I left Heathrow airport wearing old jeans, a light jumper - Americans: read sweater - and a suede jacket. One flight later, I stumbled for a cab at Philadelphia airport in sizzling heat with a giant wedgie, dripping like a chicken on a spit roast. My first sartorial error: dressing like an Eskimo in heat high enough to induce nuclear fusion.
I adapted quickly: I jaunted around Philly in shorts and a PNC T-shirt, waiting for my adorable British accent to pay off. One night, I gave a girl a ham-fisted compliment on her dress.
"Oh, thanks," she said.
"Actually, I write about fashion for a magazine. [Pause.] I was wondering whether you'd tell me a bit about how other gay men dress."
I was flabbergasted. My second sartorial error: dressing like a drag queen to hit on girls.
I like dressing up. And so do you - don't think I haven't noticed. Locust Walk was a catwalk last week, streaming with girls in hot pants and boys with huge muscles in sleeveless vests.
I'm swooning - really.
But do you ever stop to wonder how you project your sexuality or how other people interpret what you wear? Penn is such a diverse place that I bet your gaydar malfunctions regularly. Others will often mislabel you too. In fact, you'd probably do best to turn off your gaydar.
Let me explain why.
I'm foreign - a Brit - and the idea of ankle-length "shorts" has not yet reached my crazy, little island.
When I'm not wearing my favorite tweed jacket and bow-tie, you'll find me strolling along Locust Walk in jeans that fit me, a button-up shirt that I sometimes tuck in and sneakers or brown leather shoes. At home, this is a neutral mode of dress.
So, I was surprised to learn that Americans are apt to label me as gay. Apparently, I even own a pair of "gay shoes," dark-brown, square-toed lace-ups with a low heel. I'm fond of these shoes: I think I look sharp in them.
But at Penn, guys look sharp for church, proms and - at a push - Commencement. At any other time, looking sharp means looking gay.
In America, it seems, gay men are stereotyped as wearing more expensive, stylish, tighter clothes. "If you show any sign of caring too much you're likely to be labeled as gay," said Curtis Rogers, a sophomore in the College.
Or you could be a European without a clue.
Or, perhaps, an Asian without a clue. Kayi Hui, a first-year graduate student in the Graduate School of Education, recalls flying back to Hong Kong one vacation to find that pencil jeans were the latest fad among heterosexual men. I can't imagine anything much tighter.
We're all into marketing. We're self-styled but we shop for identities too. The stalls on Locust Walk form an "identity mall" where we can buy a sense of belonging. However, many tokens of group membership, like my own, are culturally local. Students at Penn use diverse reference cultures to interpret what others wear and to signal sexual orientation.

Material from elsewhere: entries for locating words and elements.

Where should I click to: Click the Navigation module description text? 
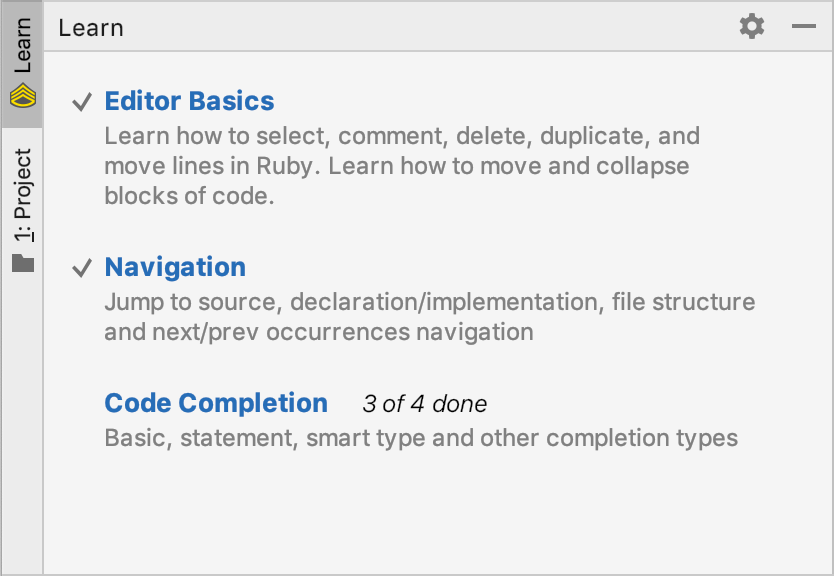pyautogui.click(x=430, y=317)
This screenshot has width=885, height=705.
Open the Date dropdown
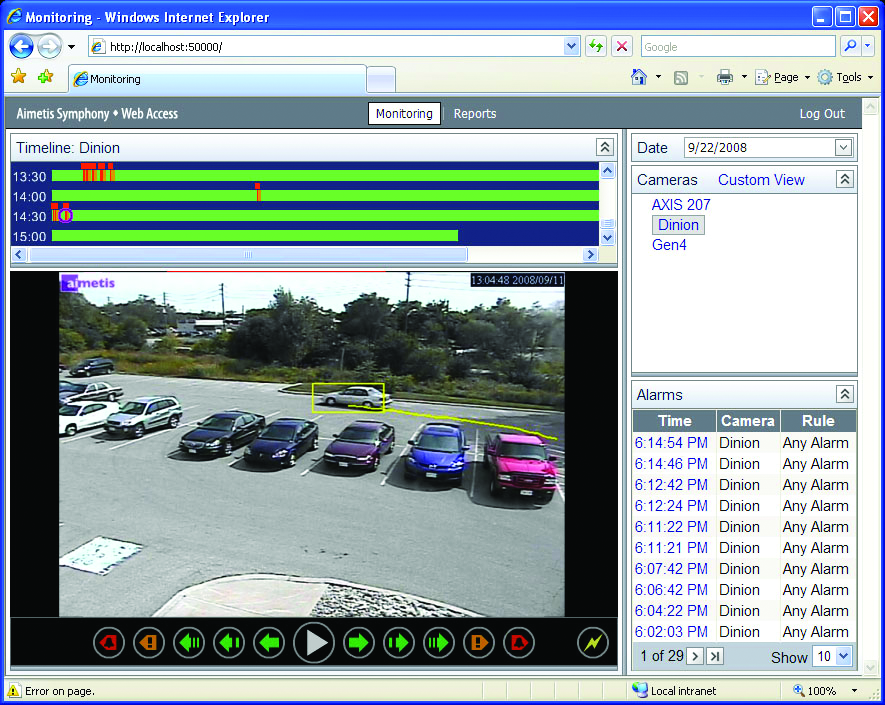(843, 148)
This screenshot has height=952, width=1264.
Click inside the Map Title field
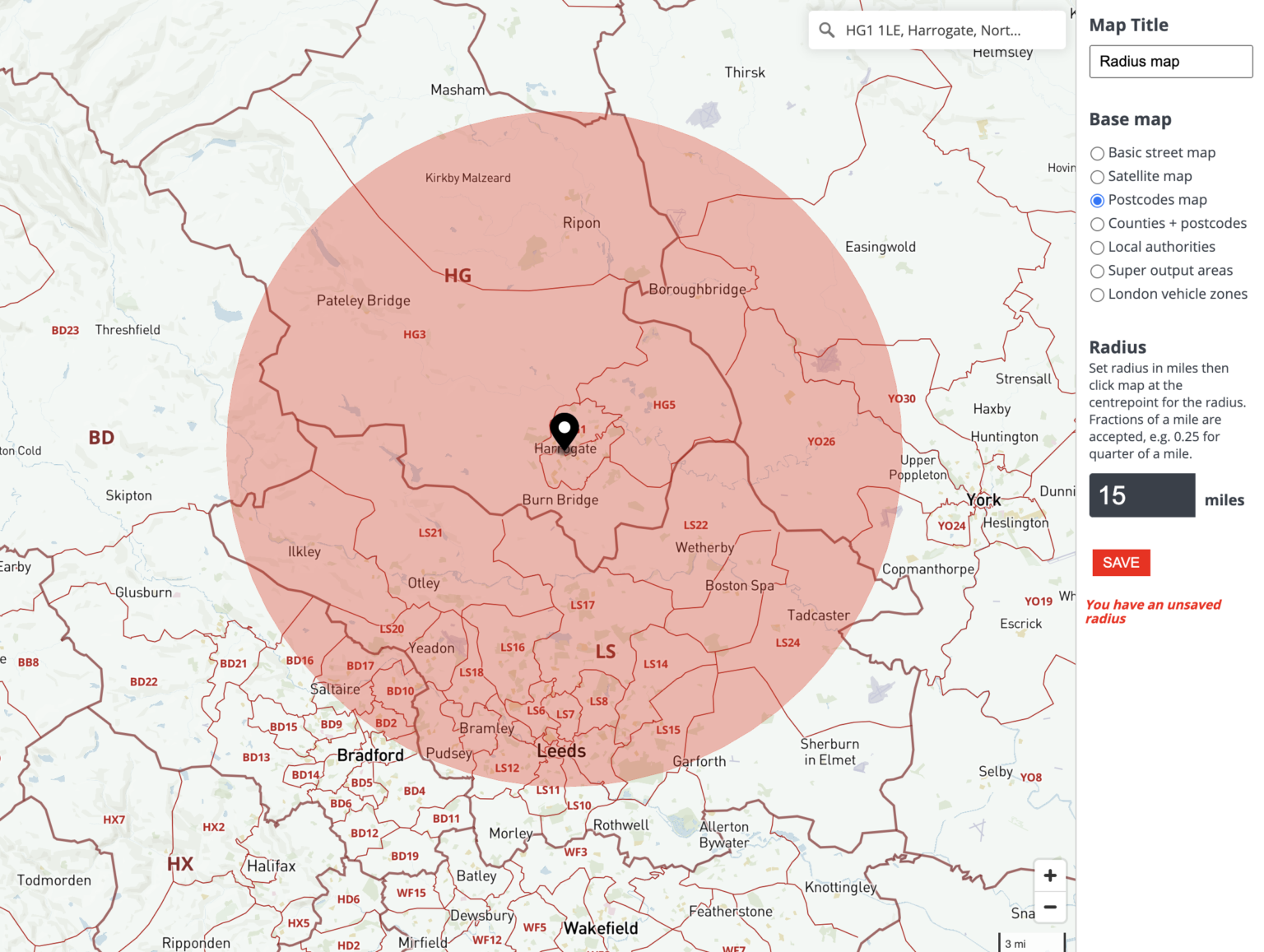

If you can't do without your gaydar, maybe you can improve it. Psychology Today reports that the Monell Chemical Senses Center in Philadelphia found that, "When gay and straight men and women sniff the underarm odors of others, gay men strongly prefer the smell of other gay men."
Bam! If in doubt, ask to sniff an armpit. It sounds like a great way to make friends.
In Pod one night, I noticed that in every couple or mixed group the guys looked shabby (including me, I confess, on this particular occasion) and the girls looked hot. I thought of Fred and Wilma Flintstone. I half-expected any one of the guys to jump on a table, yell "Yabba-Dabba-Doo!", rush outside to kill a squirrel and then take its place foraging for nuts.
It won't do - Fred needs to do better for Wilma.
It's a matter of style, not effort. Scarlett, my dear, do you all really believe that guys who look like they don't give a damn, actually don't give a damn?
American guys practice "studied ruggedness." They give themselves away by flip-flopping around in baggy shorts and T-shirts but with squeaky-clean toenails and clean-shaven, angular chins. All guys are self-attentive and if you try to pick out gay men on that score, you really ought to turn your gaydar off . please?
I really need a date this Saturday night.